Rising from the Ashes

By now some of my more devoted readers will probably be wondering why I'm not jumping up and down with joy, proclaiming the end of the Microsoft hegemony on the Web and generally being quite evangelical. Is Netscape 6 not all it's cracked up to be?

The answer is not simple. As all Web site developers know, a browser is meaningful as a platform for development only if people use it. So the real question here is not if Netscape 6 is a good browser or not, but whether that's going to be enough to stop the steady decline in the number of users of Netscape's previous browser.

Netscape Communicator 4 was a truly terrible browser. The early versions (4.0x) were rushed to release in order to beat Internet Explorer 4 to market and where ridden with bugs. The browser was slow, crashed often, and felt unwieldly to use. On the development front, it was short on features, and had possibly the worst standards support ever seen in a browser with such a large installed base. Netscape's first implementation of CSS was lamentable, essentially a completely different language with only loose relations to the official W3C specification. Their HTML engine was still stream-based, with no document tree and relied on tag-based parsing. The document object model left a lot to be desired, and most of the document remained inaccessible to developers of client-side applications.

Slowly but steadily, most of the bugs were removed from the browser, but the layout engine remained lamentable. People stopped using the browser, and developers stopped creating Web sites that exploited its capabilities. Microsoft released Internet Explorer 5, and more recently 5.5, and more and more people stopped using Communicator.
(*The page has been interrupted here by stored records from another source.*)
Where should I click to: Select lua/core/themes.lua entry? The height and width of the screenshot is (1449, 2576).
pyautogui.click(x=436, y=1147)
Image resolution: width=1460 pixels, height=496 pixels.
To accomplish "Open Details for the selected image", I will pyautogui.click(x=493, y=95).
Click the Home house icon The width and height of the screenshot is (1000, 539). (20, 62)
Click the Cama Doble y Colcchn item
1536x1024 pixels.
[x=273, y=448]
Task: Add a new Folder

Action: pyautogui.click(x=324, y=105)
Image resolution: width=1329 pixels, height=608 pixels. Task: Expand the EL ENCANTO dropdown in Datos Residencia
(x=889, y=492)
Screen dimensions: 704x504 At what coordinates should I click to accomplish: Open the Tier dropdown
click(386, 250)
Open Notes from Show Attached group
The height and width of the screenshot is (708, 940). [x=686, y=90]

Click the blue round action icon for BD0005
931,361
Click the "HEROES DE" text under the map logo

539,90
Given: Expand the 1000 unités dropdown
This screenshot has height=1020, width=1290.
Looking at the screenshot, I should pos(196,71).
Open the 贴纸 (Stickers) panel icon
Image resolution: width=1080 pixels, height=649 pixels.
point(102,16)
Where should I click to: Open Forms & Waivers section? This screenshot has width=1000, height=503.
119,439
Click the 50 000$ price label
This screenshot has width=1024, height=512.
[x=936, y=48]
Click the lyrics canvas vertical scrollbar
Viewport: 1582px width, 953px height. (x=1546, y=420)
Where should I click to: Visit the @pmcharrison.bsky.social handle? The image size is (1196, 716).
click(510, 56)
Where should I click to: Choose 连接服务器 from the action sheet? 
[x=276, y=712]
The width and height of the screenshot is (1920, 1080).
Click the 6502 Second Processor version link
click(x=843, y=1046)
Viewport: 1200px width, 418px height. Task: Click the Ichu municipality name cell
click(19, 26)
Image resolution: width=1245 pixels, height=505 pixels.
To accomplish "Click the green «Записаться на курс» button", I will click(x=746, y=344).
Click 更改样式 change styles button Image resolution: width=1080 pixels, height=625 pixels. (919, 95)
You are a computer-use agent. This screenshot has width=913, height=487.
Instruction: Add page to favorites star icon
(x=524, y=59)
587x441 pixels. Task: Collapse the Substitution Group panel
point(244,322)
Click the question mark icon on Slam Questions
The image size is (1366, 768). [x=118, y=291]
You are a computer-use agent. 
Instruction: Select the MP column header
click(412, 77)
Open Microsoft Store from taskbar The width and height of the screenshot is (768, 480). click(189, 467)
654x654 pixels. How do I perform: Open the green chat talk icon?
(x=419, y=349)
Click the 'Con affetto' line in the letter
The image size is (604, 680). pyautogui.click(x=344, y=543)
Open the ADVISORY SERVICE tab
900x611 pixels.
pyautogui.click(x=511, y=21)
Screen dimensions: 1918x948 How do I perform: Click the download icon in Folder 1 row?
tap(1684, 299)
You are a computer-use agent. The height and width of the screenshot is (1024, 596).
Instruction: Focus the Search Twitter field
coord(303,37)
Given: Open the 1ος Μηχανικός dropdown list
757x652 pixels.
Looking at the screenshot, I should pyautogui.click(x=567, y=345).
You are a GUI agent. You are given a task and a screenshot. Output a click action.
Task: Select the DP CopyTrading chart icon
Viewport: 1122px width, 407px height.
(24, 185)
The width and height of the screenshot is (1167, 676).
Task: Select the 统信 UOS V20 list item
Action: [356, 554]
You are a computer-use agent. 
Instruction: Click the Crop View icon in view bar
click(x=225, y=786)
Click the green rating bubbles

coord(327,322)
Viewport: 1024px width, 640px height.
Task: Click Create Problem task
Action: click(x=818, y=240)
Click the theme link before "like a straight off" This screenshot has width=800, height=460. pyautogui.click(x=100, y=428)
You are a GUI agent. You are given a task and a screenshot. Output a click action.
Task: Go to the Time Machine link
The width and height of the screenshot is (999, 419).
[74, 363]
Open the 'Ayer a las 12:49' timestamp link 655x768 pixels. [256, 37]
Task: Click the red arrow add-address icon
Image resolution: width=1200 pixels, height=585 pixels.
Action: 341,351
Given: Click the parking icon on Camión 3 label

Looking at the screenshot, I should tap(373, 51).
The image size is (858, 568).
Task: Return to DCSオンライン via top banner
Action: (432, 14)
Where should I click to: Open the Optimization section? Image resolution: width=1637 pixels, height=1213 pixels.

A lot of people, including myself, have criticized Microsoft both for its bloodthirsty marketing tactics - bundling Internet Explorer with Windows machines, blackmailing companies such as Apple and Gateway into offering Internet Explorer exclusively, offering incentives to Web developers to use IE-only features and so on - and for its breaking of many Web standards. Despite all of these complaints, however, one had to admit that Internet Explorer was the better browser, if only by default. Communicator 4.7 was just not good enough for anyone to recommend.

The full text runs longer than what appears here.